Principle:Tensorflow Tfjs Causal Language Model Head
Summary
Causal language model head refers to the output projection layer that converts a transformer backbone's hidden states into next-token predictions. This is a library-agnostic concept: a causal LM head projects hidden representations back to vocabulary logits, typically using weight tying (reusing the token embedding weights transposed) to reduce parameters and improve performance.
Theory
The causal language model head is the final component in an autoregressive language model, converting contextualized hidden states into token probabilities.
The process works as follows:
- Input: The backbone produces final hidden states of shape [batch, seq_len, hidden_dim].

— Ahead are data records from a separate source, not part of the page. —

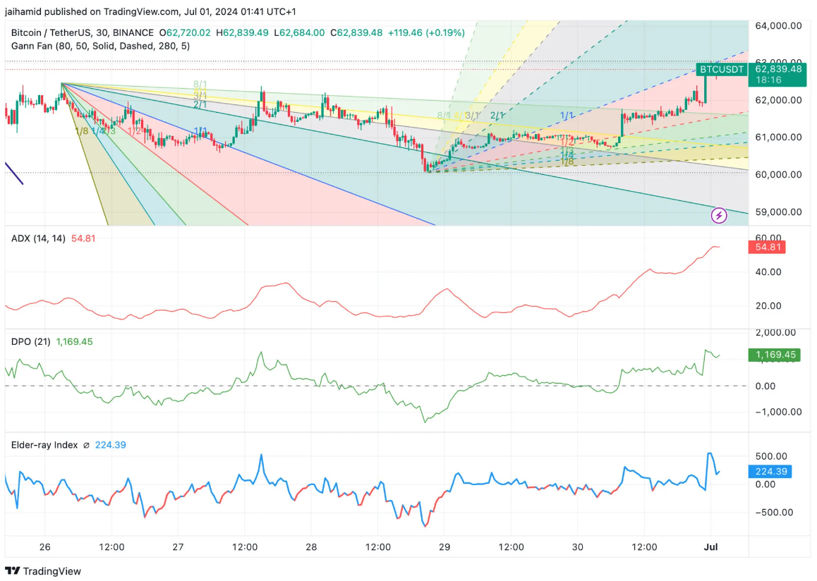Viewport: 817px width, 581px height.
Task: Open the Elder-ray Index indicator title
Action: [44, 445]
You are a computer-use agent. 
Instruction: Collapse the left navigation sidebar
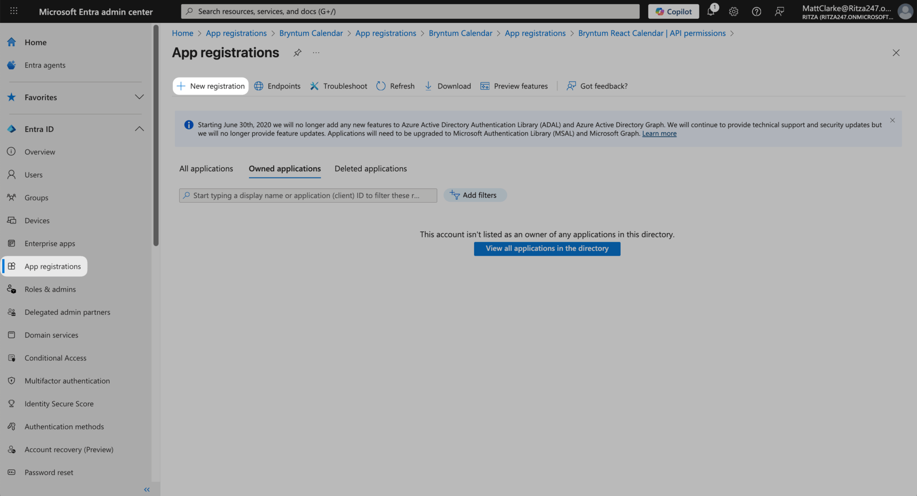[x=147, y=490]
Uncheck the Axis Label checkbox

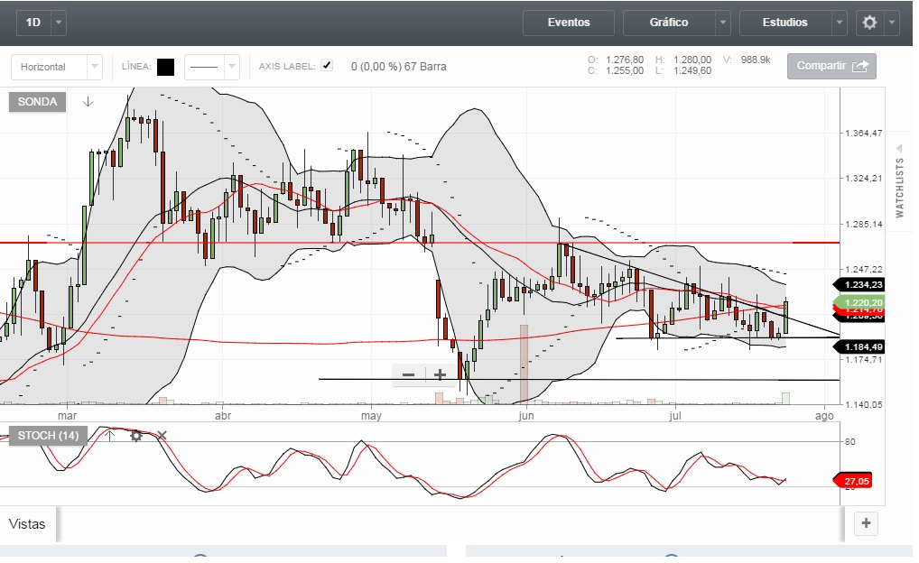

- Projection: The hidden states are projected to vocabulary logits via a reverse embedding (weight tying):
- logits = hidden_states × embedding_weightsT
- Output: Logits of shape [batch, seq_len, vocab_size] where each position i predicts the token at position i+1.
Weight Tying
Weight tying is a technique where the output projection matrix shares weights with the input token embedding matrix (transposed). Given the token embedding matrix E of shape [vocab_size, hidden_dim]:
- Embedding: token_id → E[token_id] (row lookup)
- Reverse Embedding: hidden_state → hidden_state × ET (matrix multiplication)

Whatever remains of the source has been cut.